### WHAT YOU ARE ASKED TO DO
Beneath this instruction is a block of data; output from it exactly the lines that run from the one containing "442 338 2331 (76, 25)" through the one containing "[Share on LinkedIn", inclusive.
*** Block opens ***
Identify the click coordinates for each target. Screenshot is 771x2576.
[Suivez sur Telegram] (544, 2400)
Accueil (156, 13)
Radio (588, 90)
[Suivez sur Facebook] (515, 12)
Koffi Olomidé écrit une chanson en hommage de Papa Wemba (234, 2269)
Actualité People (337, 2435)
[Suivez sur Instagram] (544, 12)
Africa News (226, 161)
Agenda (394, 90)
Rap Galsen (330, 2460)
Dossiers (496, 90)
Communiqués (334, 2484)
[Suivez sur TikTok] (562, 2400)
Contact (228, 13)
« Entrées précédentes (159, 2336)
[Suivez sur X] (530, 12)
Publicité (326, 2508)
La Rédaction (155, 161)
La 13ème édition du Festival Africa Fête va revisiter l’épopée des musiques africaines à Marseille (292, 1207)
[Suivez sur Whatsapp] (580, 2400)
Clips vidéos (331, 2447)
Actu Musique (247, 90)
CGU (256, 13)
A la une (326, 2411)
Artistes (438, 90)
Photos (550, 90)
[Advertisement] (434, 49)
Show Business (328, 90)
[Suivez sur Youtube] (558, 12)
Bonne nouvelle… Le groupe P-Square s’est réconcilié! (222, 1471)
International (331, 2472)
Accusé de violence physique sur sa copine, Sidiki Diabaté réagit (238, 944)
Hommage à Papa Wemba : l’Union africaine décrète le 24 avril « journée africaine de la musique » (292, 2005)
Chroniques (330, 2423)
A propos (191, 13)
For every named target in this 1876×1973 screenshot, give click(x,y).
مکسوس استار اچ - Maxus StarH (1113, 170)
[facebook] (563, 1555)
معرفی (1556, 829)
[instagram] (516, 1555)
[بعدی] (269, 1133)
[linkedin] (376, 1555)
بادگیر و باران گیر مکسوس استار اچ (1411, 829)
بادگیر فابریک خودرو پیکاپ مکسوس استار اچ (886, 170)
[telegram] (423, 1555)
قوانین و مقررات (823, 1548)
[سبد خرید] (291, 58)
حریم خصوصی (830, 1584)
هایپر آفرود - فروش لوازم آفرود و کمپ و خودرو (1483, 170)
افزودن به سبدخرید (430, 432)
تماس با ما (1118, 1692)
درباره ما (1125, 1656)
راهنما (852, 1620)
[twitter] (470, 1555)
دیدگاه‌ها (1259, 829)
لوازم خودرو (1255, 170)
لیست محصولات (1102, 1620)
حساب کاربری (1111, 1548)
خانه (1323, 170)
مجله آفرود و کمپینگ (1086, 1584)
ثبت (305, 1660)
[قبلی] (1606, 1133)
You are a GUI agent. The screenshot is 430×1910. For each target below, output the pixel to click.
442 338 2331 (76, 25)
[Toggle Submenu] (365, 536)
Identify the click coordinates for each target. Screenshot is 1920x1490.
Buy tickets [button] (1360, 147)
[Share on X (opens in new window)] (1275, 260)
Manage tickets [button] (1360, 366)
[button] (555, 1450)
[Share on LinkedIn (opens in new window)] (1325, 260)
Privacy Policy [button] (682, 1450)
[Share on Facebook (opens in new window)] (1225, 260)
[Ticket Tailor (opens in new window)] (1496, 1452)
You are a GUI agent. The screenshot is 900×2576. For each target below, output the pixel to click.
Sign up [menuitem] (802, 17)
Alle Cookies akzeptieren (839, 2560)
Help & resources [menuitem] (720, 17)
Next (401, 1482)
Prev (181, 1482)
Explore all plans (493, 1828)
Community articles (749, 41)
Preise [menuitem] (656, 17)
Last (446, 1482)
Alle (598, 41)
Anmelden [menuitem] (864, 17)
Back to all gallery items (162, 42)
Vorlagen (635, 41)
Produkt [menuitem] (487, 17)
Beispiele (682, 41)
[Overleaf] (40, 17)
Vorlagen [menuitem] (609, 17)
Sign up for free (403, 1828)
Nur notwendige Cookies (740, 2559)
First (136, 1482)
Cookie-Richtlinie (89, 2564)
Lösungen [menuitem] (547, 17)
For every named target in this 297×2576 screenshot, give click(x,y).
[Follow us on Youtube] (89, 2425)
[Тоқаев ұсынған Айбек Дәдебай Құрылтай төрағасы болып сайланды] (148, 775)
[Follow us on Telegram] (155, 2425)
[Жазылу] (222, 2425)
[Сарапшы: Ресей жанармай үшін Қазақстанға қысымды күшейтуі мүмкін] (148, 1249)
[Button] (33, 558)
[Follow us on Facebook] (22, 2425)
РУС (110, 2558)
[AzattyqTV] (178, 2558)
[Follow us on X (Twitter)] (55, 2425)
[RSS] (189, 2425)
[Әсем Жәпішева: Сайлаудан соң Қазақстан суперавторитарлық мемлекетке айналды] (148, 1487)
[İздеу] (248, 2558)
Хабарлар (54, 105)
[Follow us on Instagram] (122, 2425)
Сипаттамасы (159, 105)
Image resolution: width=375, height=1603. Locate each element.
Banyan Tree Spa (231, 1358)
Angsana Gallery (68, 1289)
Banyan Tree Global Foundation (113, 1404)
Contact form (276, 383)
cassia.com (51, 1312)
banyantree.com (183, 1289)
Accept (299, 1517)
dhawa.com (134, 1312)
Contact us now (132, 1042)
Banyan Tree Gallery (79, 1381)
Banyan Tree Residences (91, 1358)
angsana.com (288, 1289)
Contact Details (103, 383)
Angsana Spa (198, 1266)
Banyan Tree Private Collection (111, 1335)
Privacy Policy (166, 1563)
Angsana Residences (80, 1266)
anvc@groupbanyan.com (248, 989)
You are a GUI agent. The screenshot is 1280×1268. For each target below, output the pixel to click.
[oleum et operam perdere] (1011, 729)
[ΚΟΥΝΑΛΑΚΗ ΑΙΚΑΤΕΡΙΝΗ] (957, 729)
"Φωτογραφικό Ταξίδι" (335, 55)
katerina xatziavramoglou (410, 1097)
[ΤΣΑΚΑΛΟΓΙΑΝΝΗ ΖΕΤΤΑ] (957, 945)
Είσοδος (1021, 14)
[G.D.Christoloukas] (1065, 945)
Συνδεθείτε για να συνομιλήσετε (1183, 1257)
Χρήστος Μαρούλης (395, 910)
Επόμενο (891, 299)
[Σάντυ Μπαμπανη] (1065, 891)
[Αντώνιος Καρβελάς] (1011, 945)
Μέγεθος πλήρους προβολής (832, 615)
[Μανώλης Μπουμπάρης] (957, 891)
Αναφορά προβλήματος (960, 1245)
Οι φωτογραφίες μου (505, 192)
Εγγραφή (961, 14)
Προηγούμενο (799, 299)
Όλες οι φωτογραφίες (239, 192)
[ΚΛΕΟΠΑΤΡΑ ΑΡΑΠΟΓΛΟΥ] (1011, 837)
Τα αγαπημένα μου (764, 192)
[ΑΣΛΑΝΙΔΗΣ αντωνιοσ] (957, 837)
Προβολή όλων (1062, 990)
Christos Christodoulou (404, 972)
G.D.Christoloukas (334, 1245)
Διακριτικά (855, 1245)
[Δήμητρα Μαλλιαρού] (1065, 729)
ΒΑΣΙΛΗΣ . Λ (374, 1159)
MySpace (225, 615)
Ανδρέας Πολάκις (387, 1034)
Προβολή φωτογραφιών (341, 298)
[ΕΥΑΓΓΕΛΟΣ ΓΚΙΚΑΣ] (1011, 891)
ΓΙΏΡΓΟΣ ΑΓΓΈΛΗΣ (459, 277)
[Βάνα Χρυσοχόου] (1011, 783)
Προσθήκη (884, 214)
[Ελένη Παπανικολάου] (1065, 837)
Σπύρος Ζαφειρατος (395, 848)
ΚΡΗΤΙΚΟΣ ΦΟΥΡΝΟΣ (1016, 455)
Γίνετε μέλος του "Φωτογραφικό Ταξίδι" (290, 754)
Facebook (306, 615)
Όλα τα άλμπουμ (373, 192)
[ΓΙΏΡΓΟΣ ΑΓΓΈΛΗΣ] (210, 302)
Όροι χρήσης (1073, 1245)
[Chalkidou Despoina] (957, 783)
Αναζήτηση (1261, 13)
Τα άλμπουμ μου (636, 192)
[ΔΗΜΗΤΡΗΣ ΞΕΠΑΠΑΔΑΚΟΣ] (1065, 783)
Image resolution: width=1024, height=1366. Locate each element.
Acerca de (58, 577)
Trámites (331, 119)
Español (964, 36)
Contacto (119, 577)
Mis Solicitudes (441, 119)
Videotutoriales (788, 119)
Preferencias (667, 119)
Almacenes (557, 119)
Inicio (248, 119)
*** Block closes ***
### REPLY
442 338 2331 (76, 25)
[Toggle Submenu] (365, 536)
Identify the click coordinates for each target. Screenshot is 1920x1490.
Buy tickets [button] (1360, 147)
[Share on X (opens in new window)] (1275, 260)
Manage tickets [button] (1360, 366)
[button] (555, 1450)
[Share on LinkedIn (opens in new window)] (1325, 260)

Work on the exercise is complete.